Make no mistake, they do not hold back on their flavours. The caramel in Bonfire (inspired by the moment after skiing/snowboarding, when people gather around the bonfire to warm themselves and toast marshmallows in the cold) is burnt to the edge of bitterness. Bow Tie In The Bar has enough liquor in one scoop to make me dizzy for a few minutes. I especially love the story behind one of their coffee ice-creams, when their trials have resulted in the right taste and texture but not the colour, and decided to go with it and call it "Why can't coffee be white?" It's one of the nicest coffee ice-creams I have tasted, though it doesn't look anything like one.
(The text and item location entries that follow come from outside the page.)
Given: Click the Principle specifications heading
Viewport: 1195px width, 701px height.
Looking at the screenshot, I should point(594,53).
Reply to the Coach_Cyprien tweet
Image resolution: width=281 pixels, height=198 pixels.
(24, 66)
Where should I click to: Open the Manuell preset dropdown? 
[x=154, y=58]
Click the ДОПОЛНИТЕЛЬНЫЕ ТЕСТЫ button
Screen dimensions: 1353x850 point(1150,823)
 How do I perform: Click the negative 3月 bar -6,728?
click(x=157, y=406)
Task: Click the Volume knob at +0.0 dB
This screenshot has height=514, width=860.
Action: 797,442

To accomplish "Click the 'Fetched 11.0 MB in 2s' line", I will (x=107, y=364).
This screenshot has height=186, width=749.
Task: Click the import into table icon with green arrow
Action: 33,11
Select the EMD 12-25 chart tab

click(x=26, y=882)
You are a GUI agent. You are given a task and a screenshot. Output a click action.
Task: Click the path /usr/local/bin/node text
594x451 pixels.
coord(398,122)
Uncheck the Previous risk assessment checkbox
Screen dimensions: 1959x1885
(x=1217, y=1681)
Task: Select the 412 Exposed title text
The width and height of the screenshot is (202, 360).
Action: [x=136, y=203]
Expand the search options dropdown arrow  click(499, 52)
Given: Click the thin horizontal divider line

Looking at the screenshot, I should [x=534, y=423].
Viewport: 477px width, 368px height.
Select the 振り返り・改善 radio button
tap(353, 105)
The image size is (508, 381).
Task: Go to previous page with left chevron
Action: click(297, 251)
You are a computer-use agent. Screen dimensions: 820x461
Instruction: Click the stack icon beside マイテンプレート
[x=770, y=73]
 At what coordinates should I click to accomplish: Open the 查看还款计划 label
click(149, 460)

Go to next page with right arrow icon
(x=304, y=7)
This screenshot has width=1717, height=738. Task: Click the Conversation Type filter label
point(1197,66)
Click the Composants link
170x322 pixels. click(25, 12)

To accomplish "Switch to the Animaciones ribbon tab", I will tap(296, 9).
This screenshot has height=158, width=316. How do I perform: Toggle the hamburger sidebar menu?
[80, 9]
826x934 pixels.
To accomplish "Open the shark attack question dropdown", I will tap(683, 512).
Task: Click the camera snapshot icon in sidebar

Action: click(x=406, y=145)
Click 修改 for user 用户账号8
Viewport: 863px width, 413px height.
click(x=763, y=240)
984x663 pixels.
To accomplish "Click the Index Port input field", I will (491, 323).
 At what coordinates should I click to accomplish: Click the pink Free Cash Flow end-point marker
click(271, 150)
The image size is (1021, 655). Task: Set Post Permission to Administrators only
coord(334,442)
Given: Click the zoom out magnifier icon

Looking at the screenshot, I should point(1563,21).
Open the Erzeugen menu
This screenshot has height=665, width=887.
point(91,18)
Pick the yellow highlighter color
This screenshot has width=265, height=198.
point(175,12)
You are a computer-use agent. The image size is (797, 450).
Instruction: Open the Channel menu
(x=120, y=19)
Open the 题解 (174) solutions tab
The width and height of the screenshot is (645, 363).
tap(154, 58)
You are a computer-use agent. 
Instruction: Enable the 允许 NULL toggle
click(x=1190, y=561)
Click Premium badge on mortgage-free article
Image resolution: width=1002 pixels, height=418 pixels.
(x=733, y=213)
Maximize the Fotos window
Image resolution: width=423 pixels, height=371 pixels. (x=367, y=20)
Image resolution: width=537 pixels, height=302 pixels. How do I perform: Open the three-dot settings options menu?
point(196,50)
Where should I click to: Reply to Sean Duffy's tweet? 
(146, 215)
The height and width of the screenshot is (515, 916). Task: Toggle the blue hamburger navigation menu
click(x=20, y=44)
|Their take-home packaging is on-point.|
I was a little surprised when Rarin said that quality is more consistent in her take-home cups. As if she could see the question marks appearing above my head, she further clarified that due to the frequent opening and closing of the freezer door, there is a chance that the scooped ice-cream can degrade slightly with too much exposure to the environment. On the other hand, the take-home cups will almost always be kept at the same conditions without exposure. The key is PATIENCE, as we need to wait for the take-home cups to be kept under room temperature for 2 minutes before it reaches optimum texture/softness.
|Rarin with my Stamp of Approval at her permanent stall at Ei8ht Thong Lor outside Foodland.|
They also scoop permanently at Sala Daeng Soi 1, below Bangkok Screening Room.
So good job Rarin. I am sure with your team's dedication and and the passion you share with your partner to stick to your unique concept, the only way for Guss Damn Good is up.
PS. If you miss the smooth creamy ice cream baos at the closed Little Bao Bangkok, it might interest you to know that the ice cream was made by Guss Damn Good. You know where to go now if you get that craving.